Le Chief Executive Officer (CEO) du Syndicat des sucres, Devesh Dhukira, a évoqué une autre raison dont les pays producteurs de sucre ne sont pas parvenus à mesurer l’impact. Il s’agit des effets du déclin démographique sur la consommation de sucre avec l’organisation sur le plan mondial de campagnes de dénonciation des effets du sucre sur la santé ou encore l’introduction d’un impôt sur l’importation de sucre pour en décourager la consommation. «Alors que la moyenne annuelle en termes de consommation de sucre avait enregistré une hausse de 2 % au tout début de cette décennie, la moyenne des dernières années s’est rapprochée de 1,5 % par an.»

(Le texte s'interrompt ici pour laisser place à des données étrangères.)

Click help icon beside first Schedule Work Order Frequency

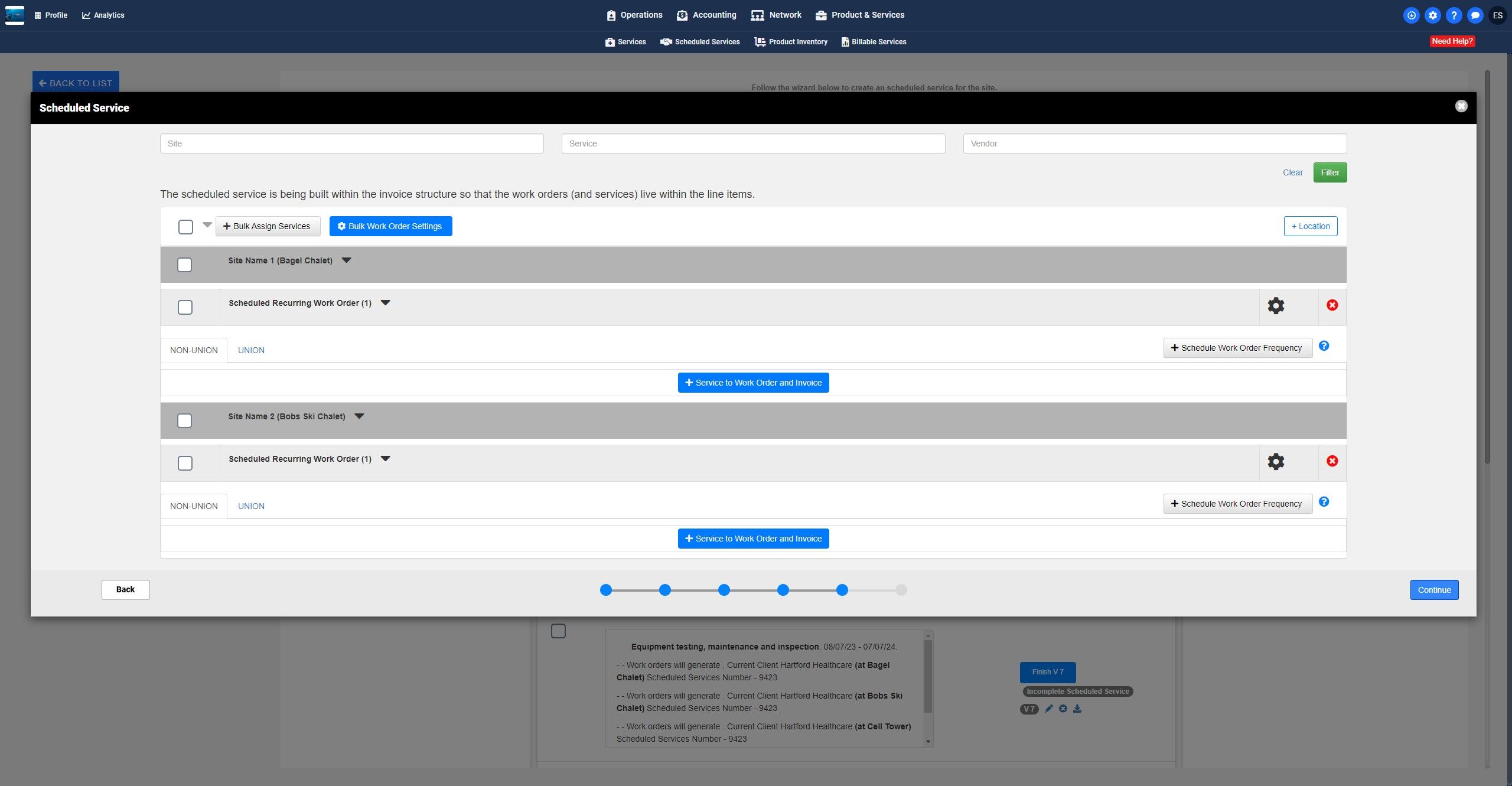click(x=1324, y=346)
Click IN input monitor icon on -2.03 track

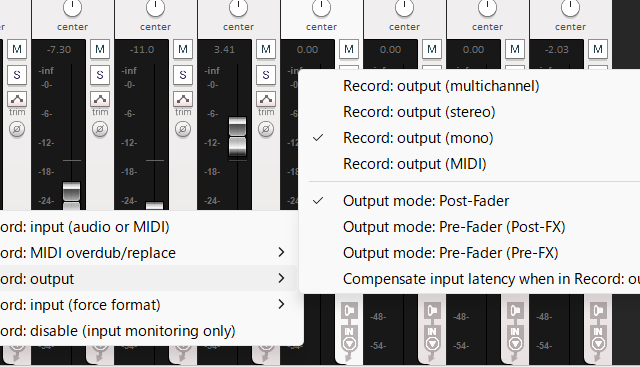(x=598, y=331)
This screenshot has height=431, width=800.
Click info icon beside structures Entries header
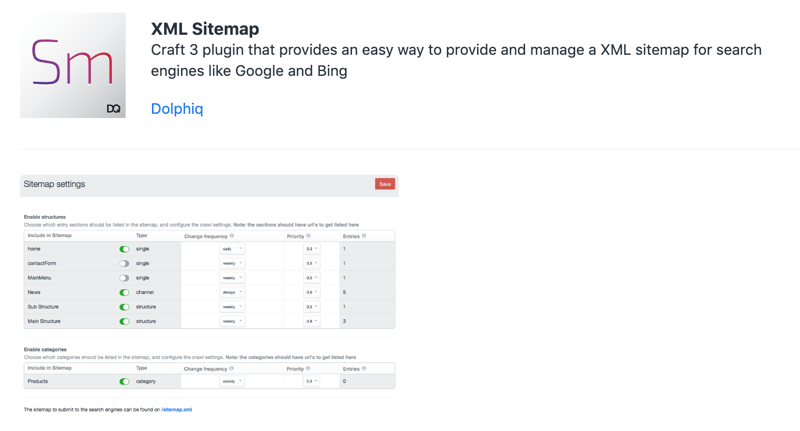point(364,236)
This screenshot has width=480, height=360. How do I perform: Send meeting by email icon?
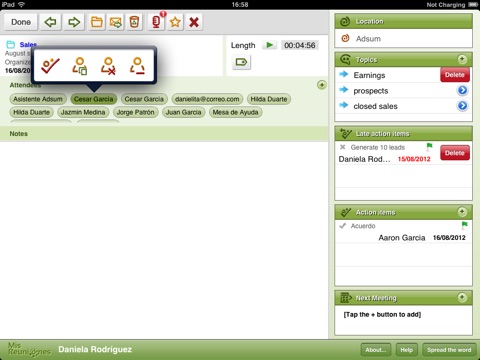[x=115, y=22]
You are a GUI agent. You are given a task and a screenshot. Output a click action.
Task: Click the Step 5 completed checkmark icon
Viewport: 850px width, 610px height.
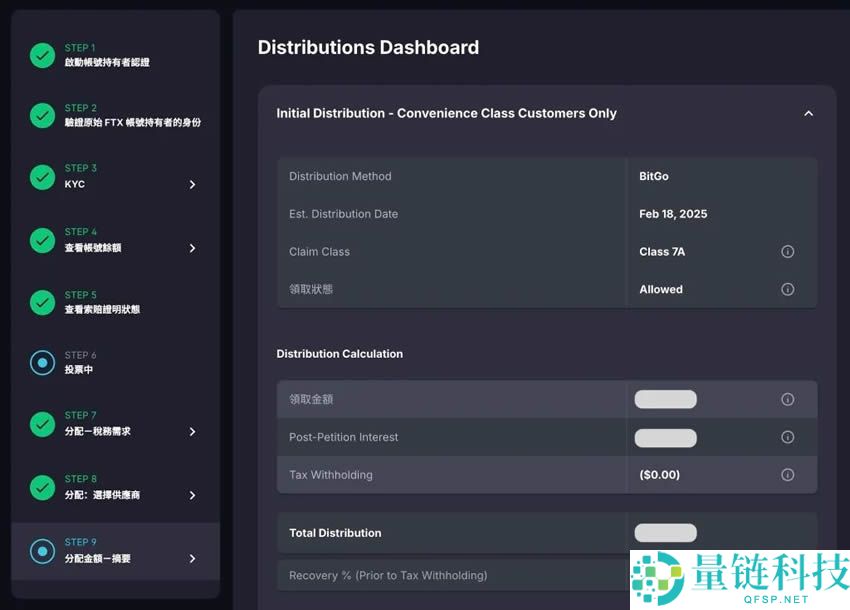click(42, 302)
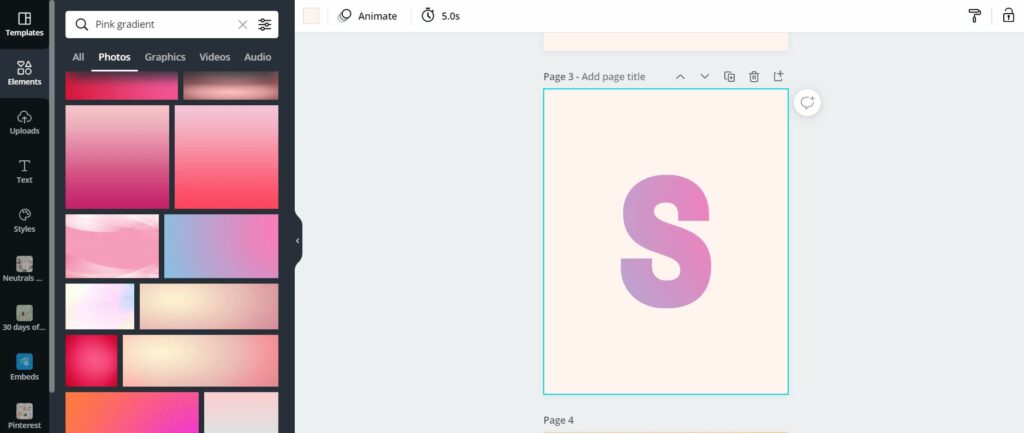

Une autre réalité, mise en avant par Devesh Dhukira, qui constitue une véritable menace pour les revenus des producteurs locaux, est la facilité avec laquelle le sucre en provenance des pays du Marché commun de l’Afrique australe et orientale (COMESA) et de la Communauté de développement d’Afrique australe (SADC) pénètre le marché local. «Le tarif douanier étant passé à 80 % en 2018, l’importation de ces pays s’est poursuivie.» Les exportateurs de ces pays vers Maurice bénéficient d’une exemption douanière. Résultat : sur un marché local fort de 36 000 tonnes de sucre pour la récolte de 2018, le Syndicat des sucres n’est parvenu qu’à faire vendre 16 000 tonnes seulement. Autrement dit, les 56 % sont allés aux pays de la région, soit un manque à gagner de Rs 200 millions. «Maurice est sans doute le seul pays producteur de la région où le sucre peut être importé sans frais.» Devesh Dhukira exige que le marché local soit totalement protégé contre les importations préférentielles.

Nicolas Maigrot, CEO du groupe Terra, soutient, pour sa part : «Nous demandons au gouvernement de faire exactement ce que font les autres pays qui exportent plus qu’ils n’importent. Maurice exporte près de 90 % de son sucre. Il est important qu’on puisse également satisfaire les besoins du marché local. Il faut prendre des mesures pour nous protéger contre l’impact de l’exportation vers le marché mauricien de sucres vendus à des prix calqués sur ceux du marché mondial. Ce qui constitue un obstacle pour les producteurs mauriciens de vendre sur le marché local.»